> **INSTRUCTIONS FOR THE TASK**
Copy out the following lines verbatim, every one of them.

> **INFORMATION GIVEN**
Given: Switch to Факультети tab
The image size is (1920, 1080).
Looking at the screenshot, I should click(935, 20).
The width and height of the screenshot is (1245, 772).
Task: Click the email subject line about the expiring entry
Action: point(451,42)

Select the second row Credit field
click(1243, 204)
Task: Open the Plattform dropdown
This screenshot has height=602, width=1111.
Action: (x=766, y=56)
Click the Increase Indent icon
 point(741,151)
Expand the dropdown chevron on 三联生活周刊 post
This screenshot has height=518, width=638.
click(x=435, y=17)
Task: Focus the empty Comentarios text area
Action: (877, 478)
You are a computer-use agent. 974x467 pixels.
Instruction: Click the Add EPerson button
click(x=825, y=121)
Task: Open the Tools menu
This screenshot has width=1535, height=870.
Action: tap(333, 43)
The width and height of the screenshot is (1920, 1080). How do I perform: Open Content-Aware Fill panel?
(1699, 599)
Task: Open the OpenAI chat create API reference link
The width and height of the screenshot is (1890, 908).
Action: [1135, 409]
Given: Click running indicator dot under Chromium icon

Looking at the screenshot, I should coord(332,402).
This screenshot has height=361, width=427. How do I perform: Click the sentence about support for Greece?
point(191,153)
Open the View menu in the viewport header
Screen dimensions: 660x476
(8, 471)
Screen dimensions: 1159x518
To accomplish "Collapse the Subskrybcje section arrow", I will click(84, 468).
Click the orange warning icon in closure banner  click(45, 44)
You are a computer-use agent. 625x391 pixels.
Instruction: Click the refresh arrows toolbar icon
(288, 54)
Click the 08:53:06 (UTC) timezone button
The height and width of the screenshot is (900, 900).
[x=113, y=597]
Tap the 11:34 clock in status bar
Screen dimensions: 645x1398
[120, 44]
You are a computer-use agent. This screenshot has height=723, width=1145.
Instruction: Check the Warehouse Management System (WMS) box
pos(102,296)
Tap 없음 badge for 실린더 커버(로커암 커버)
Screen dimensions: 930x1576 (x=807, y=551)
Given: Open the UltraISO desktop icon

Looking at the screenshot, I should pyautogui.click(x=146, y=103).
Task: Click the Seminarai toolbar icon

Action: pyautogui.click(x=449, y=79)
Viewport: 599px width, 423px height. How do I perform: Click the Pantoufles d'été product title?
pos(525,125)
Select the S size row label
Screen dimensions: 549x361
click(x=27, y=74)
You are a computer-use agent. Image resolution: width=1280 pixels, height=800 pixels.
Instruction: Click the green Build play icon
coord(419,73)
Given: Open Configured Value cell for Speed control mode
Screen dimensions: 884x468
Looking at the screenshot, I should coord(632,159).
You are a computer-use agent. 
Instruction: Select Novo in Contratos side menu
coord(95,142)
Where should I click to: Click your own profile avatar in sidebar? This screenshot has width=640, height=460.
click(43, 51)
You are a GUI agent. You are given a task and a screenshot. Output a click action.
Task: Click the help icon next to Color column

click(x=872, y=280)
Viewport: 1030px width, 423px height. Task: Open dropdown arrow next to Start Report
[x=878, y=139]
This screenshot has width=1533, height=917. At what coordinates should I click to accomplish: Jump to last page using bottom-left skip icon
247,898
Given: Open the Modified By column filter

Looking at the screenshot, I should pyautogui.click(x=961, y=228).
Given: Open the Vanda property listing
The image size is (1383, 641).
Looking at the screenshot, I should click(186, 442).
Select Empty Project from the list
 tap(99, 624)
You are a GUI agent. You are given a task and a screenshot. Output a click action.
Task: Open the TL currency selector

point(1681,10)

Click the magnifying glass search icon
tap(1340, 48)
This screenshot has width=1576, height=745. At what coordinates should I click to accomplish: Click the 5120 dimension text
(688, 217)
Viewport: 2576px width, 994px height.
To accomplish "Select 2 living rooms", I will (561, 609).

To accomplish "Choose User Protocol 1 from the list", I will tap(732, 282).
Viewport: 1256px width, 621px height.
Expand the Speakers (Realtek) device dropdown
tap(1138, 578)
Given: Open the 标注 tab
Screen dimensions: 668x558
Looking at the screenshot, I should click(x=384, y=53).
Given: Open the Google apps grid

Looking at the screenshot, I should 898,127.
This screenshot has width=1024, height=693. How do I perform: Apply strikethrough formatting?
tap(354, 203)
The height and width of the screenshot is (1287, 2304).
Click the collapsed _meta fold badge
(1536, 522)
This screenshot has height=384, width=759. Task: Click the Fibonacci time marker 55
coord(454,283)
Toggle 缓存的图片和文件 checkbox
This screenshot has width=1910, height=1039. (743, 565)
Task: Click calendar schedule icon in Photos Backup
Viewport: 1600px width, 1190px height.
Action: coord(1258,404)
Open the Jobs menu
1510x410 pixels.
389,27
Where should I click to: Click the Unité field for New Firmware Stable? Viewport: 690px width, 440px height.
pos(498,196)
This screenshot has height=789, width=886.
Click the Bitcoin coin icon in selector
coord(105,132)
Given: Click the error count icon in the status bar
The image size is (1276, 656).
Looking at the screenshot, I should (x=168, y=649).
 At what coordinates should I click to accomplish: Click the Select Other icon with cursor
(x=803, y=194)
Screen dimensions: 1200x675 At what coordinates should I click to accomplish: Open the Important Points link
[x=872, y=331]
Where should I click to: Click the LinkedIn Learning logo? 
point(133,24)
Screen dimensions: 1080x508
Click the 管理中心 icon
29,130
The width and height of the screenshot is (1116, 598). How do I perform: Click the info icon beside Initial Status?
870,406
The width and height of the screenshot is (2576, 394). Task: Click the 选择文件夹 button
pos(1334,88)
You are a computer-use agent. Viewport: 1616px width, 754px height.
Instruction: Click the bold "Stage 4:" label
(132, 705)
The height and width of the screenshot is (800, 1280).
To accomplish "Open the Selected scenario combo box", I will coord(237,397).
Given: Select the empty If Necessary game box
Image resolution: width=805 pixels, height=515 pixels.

> **SOLUTION TO THIS PROBLEM**
Given: Switch to Факультети tab
The image size is (1920, 1080).
Looking at the screenshot, I should click(935, 20).
The width and height of the screenshot is (1245, 772).
Task: Click the email subject line about the expiring entry
Action: point(451,42)

Select the second row Credit field
click(1243, 204)
Task: Open the Plattform dropdown
This screenshot has height=602, width=1111.
Action: (x=766, y=56)
Click the Increase Indent icon
 point(741,151)
Expand the dropdown chevron on 三联生活周刊 post
This screenshot has height=518, width=638.
click(x=435, y=17)
Task: Focus the empty Comentarios text area
Action: (877, 478)
You are a computer-use agent. 974x467 pixels.
Instruction: Click the Add EPerson button
click(x=825, y=121)
Task: Open the Tools menu
This screenshot has width=1535, height=870.
Action: tap(333, 43)
The width and height of the screenshot is (1920, 1080). How do I perform: Open Content-Aware Fill panel?
(1699, 599)
Task: Open the OpenAI chat create API reference link
The width and height of the screenshot is (1890, 908).
Action: [1135, 409]
Given: Click running indicator dot under Chromium icon

Looking at the screenshot, I should coord(332,402).
This screenshot has height=361, width=427. How do I perform: Click the sentence about support for Greece?
point(191,153)
Open the View menu in the viewport header
Screen dimensions: 660x476
(8, 471)
Screen dimensions: 1159x518
To accomplish "Collapse the Subskrybcje section arrow", I will click(84, 468).
Click the orange warning icon in closure banner  click(45, 44)
You are a computer-use agent. 625x391 pixels.
Instruction: Click the refresh arrows toolbar icon
(288, 54)
Click the 08:53:06 (UTC) timezone button
The height and width of the screenshot is (900, 900).
[x=113, y=597]
Tap the 11:34 clock in status bar
Screen dimensions: 645x1398
[120, 44]
You are a computer-use agent. This screenshot has height=723, width=1145.
Instruction: Check the Warehouse Management System (WMS) box
pos(102,296)
Tap 없음 badge for 실린더 커버(로커암 커버)
Screen dimensions: 930x1576 (x=807, y=551)
Given: Open the UltraISO desktop icon

Looking at the screenshot, I should pyautogui.click(x=146, y=103).
Task: Click the Seminarai toolbar icon

Action: pyautogui.click(x=449, y=79)
Viewport: 599px width, 423px height. How do I perform: Click the Pantoufles d'été product title?
pos(525,125)
Select the S size row label
Screen dimensions: 549x361
click(x=27, y=74)
You are a computer-use agent. Image resolution: width=1280 pixels, height=800 pixels.
Instruction: Click the green Build play icon
coord(419,73)
Given: Open Configured Value cell for Speed control mode
Screen dimensions: 884x468
Looking at the screenshot, I should coord(632,159).
You are a computer-use agent. 
Instruction: Select Novo in Contratos side menu
coord(95,142)
Where should I click to: Click your own profile avatar in sidebar? This screenshot has width=640, height=460.
click(43, 51)
You are a GUI agent. You are given a task and a screenshot. Output a click action.
Task: Click the help icon next to Color column

click(x=872, y=280)
Viewport: 1030px width, 423px height. Task: Open dropdown arrow next to Start Report
[x=878, y=139]
This screenshot has width=1533, height=917. At what coordinates should I click to accomplish: Jump to last page using bottom-left skip icon
247,898
Given: Open the Modified By column filter

Looking at the screenshot, I should pyautogui.click(x=961, y=228).
Given: Open the Vanda property listing
The image size is (1383, 641).
Looking at the screenshot, I should click(186, 442).
Select Empty Project from the list
 tap(99, 624)
You are a GUI agent. You are given a task and a screenshot. Output a click action.
Task: Open the TL currency selector

point(1681,10)

Click the magnifying glass search icon
tap(1340, 48)
This screenshot has width=1576, height=745. At what coordinates should I click to accomplish: Click the 5120 dimension text
(688, 217)
Viewport: 2576px width, 994px height.
To accomplish "Select 2 living rooms", I will (561, 609).

To accomplish "Choose User Protocol 1 from the list", I will tap(732, 282).
Viewport: 1256px width, 621px height.
Expand the Speakers (Realtek) device dropdown
tap(1138, 578)
Given: Open the 标注 tab
Screen dimensions: 668x558
Looking at the screenshot, I should click(x=384, y=53).
Given: Open the Google apps grid

Looking at the screenshot, I should 898,127.
This screenshot has width=1024, height=693. How do I perform: Apply strikethrough formatting?
tap(354, 203)
The height and width of the screenshot is (1287, 2304).
Click the collapsed _meta fold badge
(1536, 522)
This screenshot has height=384, width=759. Task: Click the Fibonacci time marker 55
coord(454,283)
Toggle 缓存的图片和文件 checkbox
This screenshot has width=1910, height=1039. (743, 565)
Task: Click calendar schedule icon in Photos Backup
Viewport: 1600px width, 1190px height.
Action: coord(1258,404)
Open the Jobs menu
1510x410 pixels.
389,27
Where should I click to: Click the Unité field for New Firmware Stable? Viewport: 690px width, 440px height.
pos(498,196)
This screenshot has height=789, width=886.
Click the Bitcoin coin icon in selector
coord(105,132)
Given: Click the error count icon in the status bar
The image size is (1276, 656).
Looking at the screenshot, I should (x=168, y=649).
 At what coordinates should I click to accomplish: Click the Select Other icon with cursor
(x=803, y=194)
Screen dimensions: 1200x675 At what coordinates should I click to accomplish: Open the Important Points link
[x=872, y=331]
Where should I click to: Click the LinkedIn Learning logo? 
point(133,24)
Screen dimensions: 1080x508
Click the 管理中心 icon
29,130
The width and height of the screenshot is (1116, 598). How do I perform: Click the info icon beside Initial Status?
870,406
The width and height of the screenshot is (2576, 394). Task: Click the 选择文件夹 button
pos(1334,88)
You are a computer-use agent. Viewport: 1616px width, 754px height.
Instruction: Click the bold "Stage 4:" label
(132, 705)
The height and width of the screenshot is (800, 1280).
To accomplish "Open the Selected scenario combo box", I will coord(237,397).
Given: Select the empty If Necessary game box
Image resolution: width=805 pixels, height=515 pixels.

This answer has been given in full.